From ScientificComputing
Jump to: navigation, search

Introduction

JupyterLab and Jupyter notebooks are widely used in the scientific community at ETH as they provide an easy way to run Python code in a browser window. We therefore developed a service that allows users to start a JupyterLab session in their browser without having to login to Euler via an SSH client. It provides an easy access to computational resources of the Euler cluster, and you can use it to interactively work and to develop and test your code. You can access it here.

By default, jupyterHub loads python/3.11.6 from stack/2024-05 (and other additional modules). You can see it by opening a terminal tab on jupyterHub and typing "module list".
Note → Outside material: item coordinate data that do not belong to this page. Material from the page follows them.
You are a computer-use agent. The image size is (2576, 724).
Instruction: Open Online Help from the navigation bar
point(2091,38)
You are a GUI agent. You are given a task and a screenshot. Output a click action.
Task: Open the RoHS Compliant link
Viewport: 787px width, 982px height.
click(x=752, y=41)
However, when working with python, there is a strong need to be able to create and customise your own python virtual environments (venv) that can include (or not) centrally installed packages. This page provides you with steps to use a custom venv and/or a different python version with our JupyterHub service.


Steps to follow

1. Load the desired modules and create your venv

Connect to the cluster in your favourite way, load the desired python module and create your custom venv. You can also read the instruction on how to create your venv here :

module load stack/2024-06 gcc/12.2.0 python/3.11.6
python -m venv env
source env/bin/activate
pip install <...your python packages...>

You will also need to make sure that the following packages are installed in your environment :

pip install jupyter ipykernel

2. Create and register a Jupyter kernel

Please use this command :

python -m ipykernel install --user --name env --display-name "Python (env)"

Replace the strings following --name and --display-name flags with something that makes sense in your context.
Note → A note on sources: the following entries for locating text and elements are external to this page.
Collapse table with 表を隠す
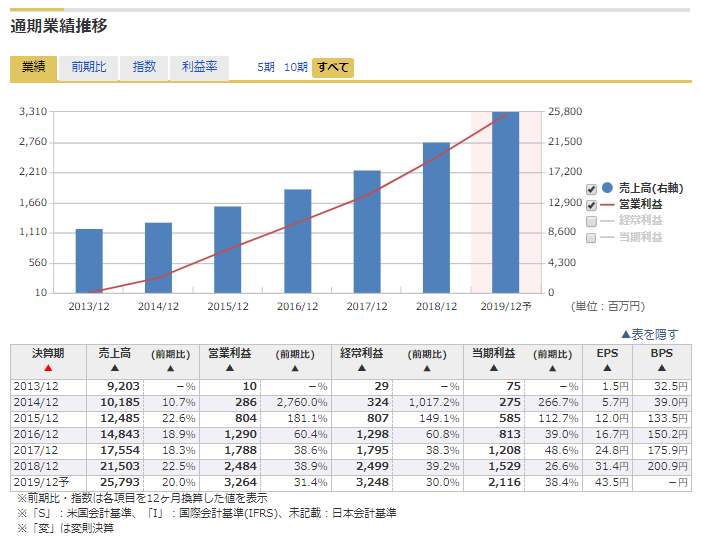The width and height of the screenshot is (701, 543). point(649,334)
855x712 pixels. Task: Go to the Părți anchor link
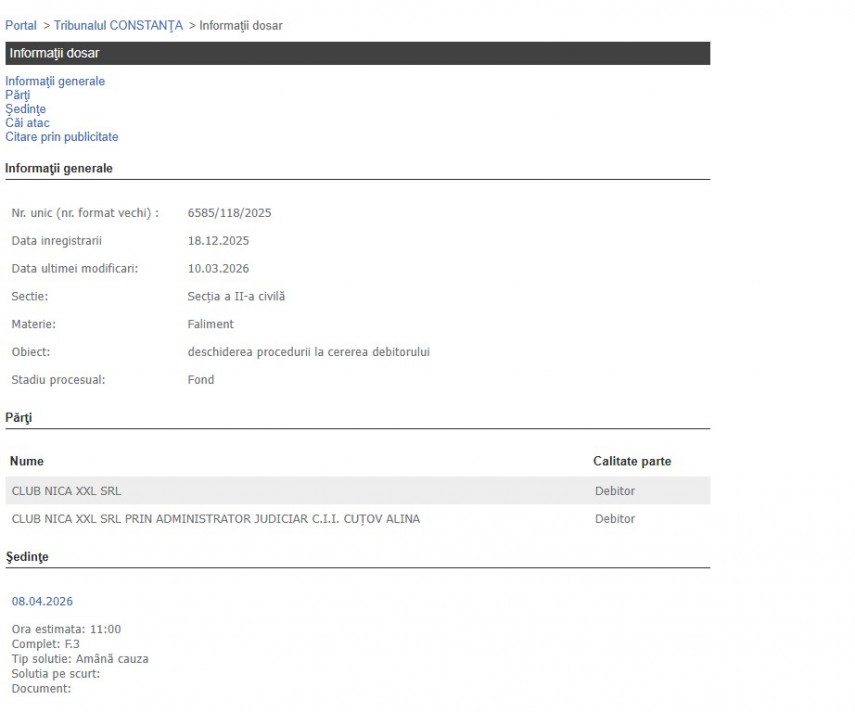[18, 95]
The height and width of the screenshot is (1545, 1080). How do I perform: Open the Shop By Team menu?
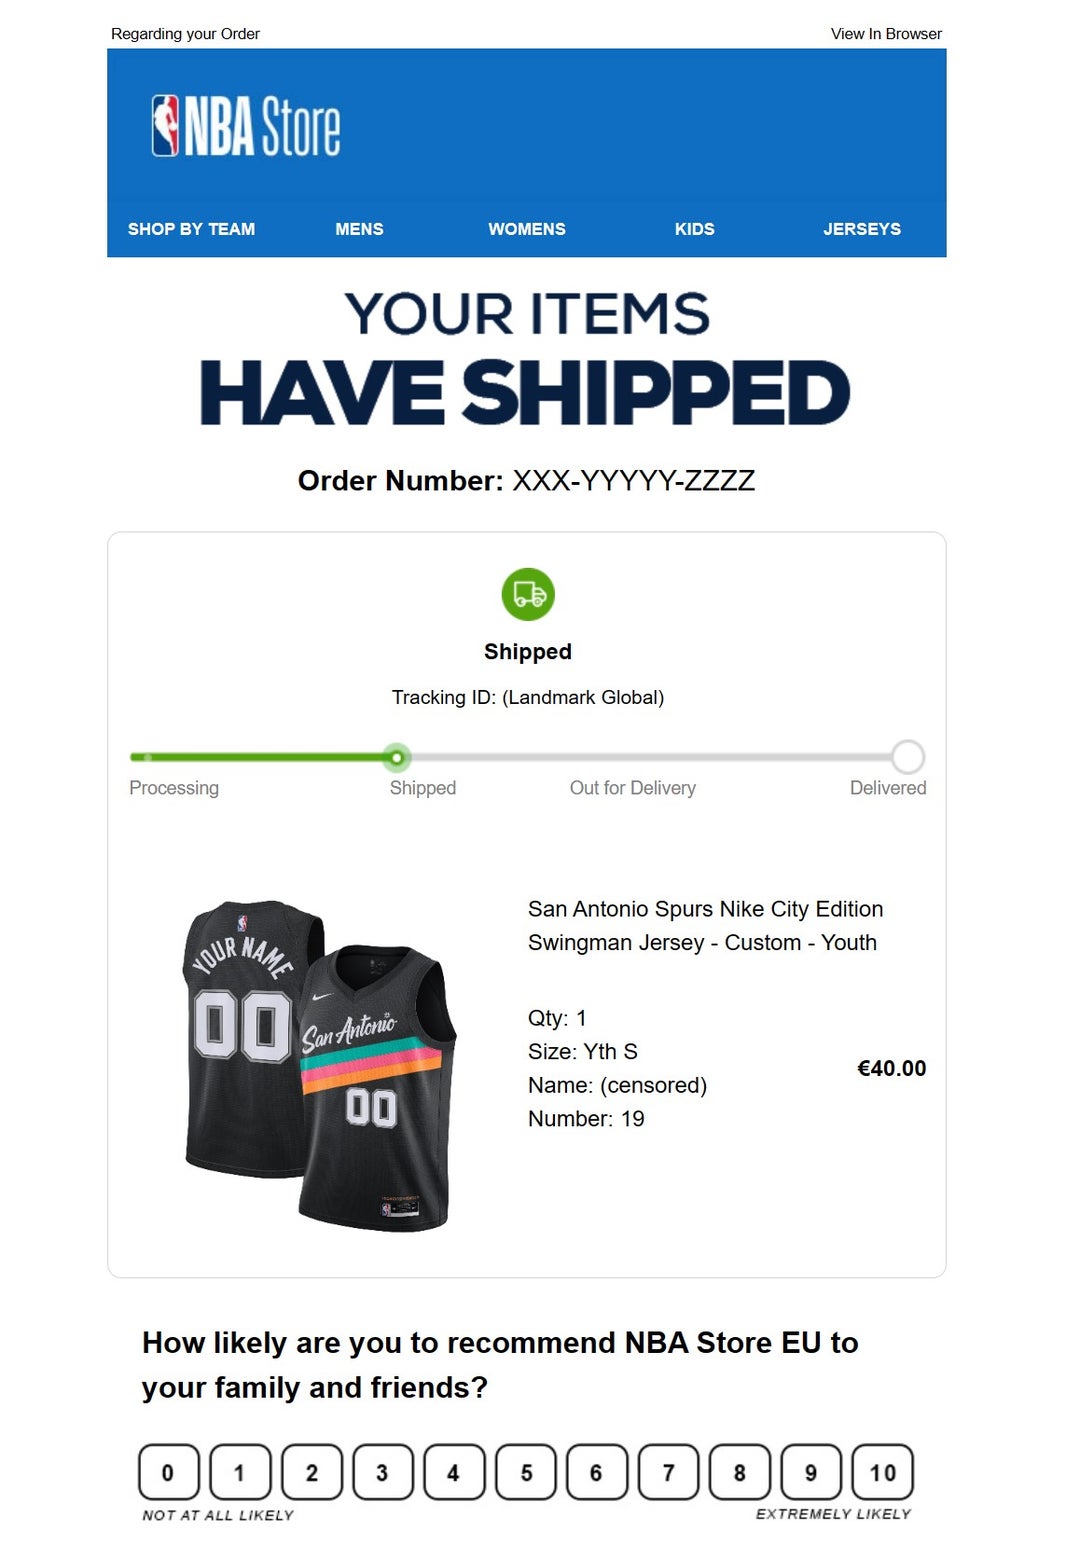191,229
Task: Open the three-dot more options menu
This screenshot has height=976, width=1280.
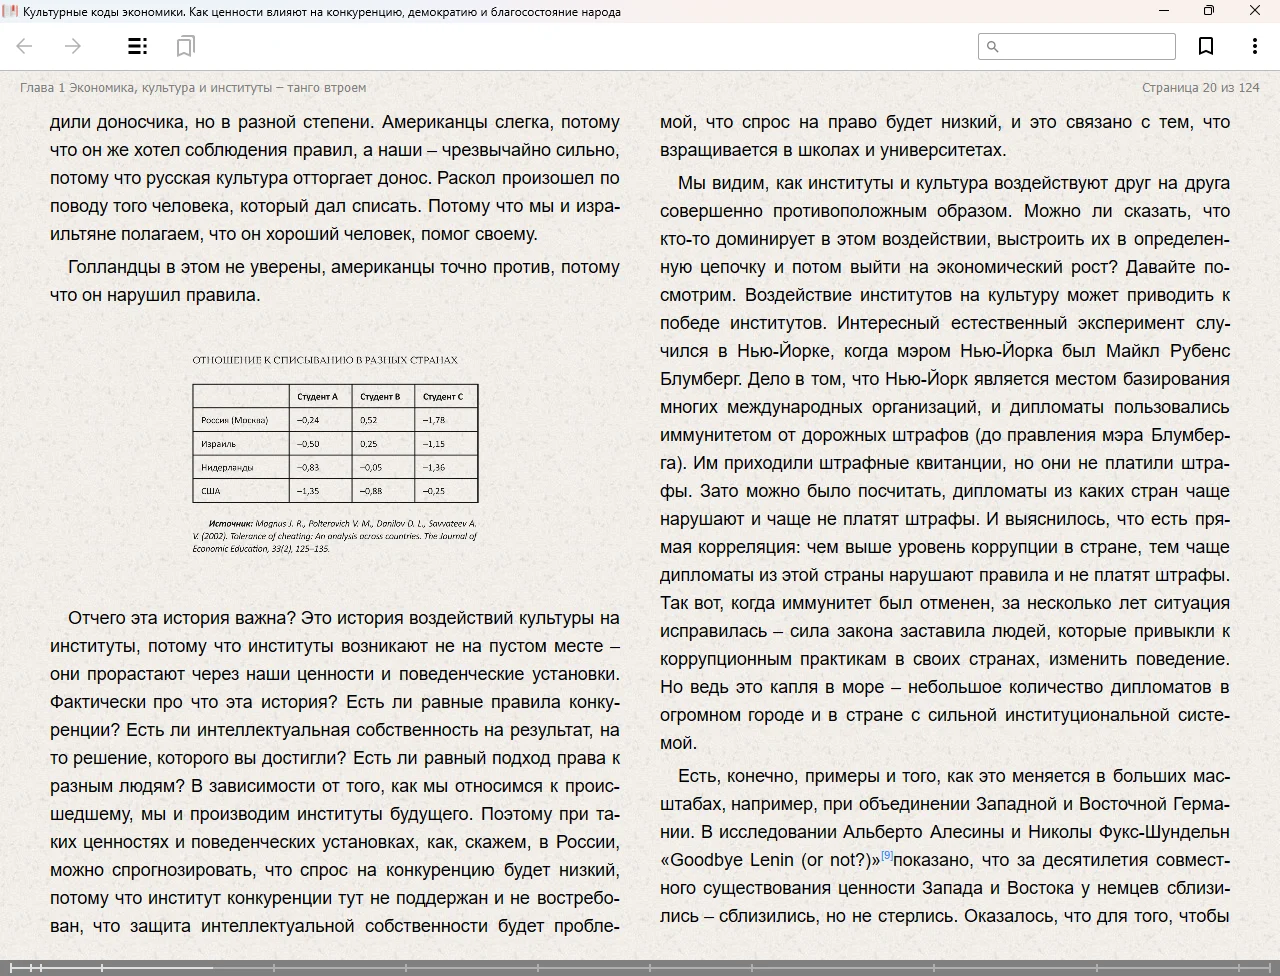Action: coord(1254,46)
3. Create/open the jupyterlabrc file

This file should be located in :

/cluster/home/<your_username>/.config/euler/jupyterhub/jupyterlabrc 

Do not add any suffixes like .txt or .dat to it. The path should also be respected: jupyterHub will not search for any other location on the cluster. If the file already exists, feel free to start editing it.

4. Add the appropriate commands to the jupyterlabrc file

The commands should look like something you would type in a terminal when you want to use your venv. In this example, it would look something like :

module load stack/2024-06  gcc/12.2.0 python/3.11.6 eth_proxy hdf5/1.14.3
source env/bin/activate

  We advise to add the eth_proxy module to allow jupyterhub to have internet access (this is not enabled by default). hdf5 is a commonly used library on python and pre-loading it could avoid other confusing errors in the future.

5. Start JupyterHub in your browser

When it starts, jupyterHub will be sourcing the file that you have just created/modified. If there is a typo in jupyterlabrc file, or any other error, you can find the error logs in  /cluster/home/<your_username>/jupyterhub-logs folder and adjust the jupyterlabrc accordingly.

Then, upon starting a new jupyter notebook, select the kernel on the top right of the python jupyter notebook tab. The name of the kernel should be the one you have created with the --display-name at step 2.

6. Sanity check

You can double-check again that the proper modules are loaded in the terminal tab in JupyterHub. The pip list command should reflect exactly what you have installed within your venv. You should be able to load the packages that you have installed whithin the jupyter notebook.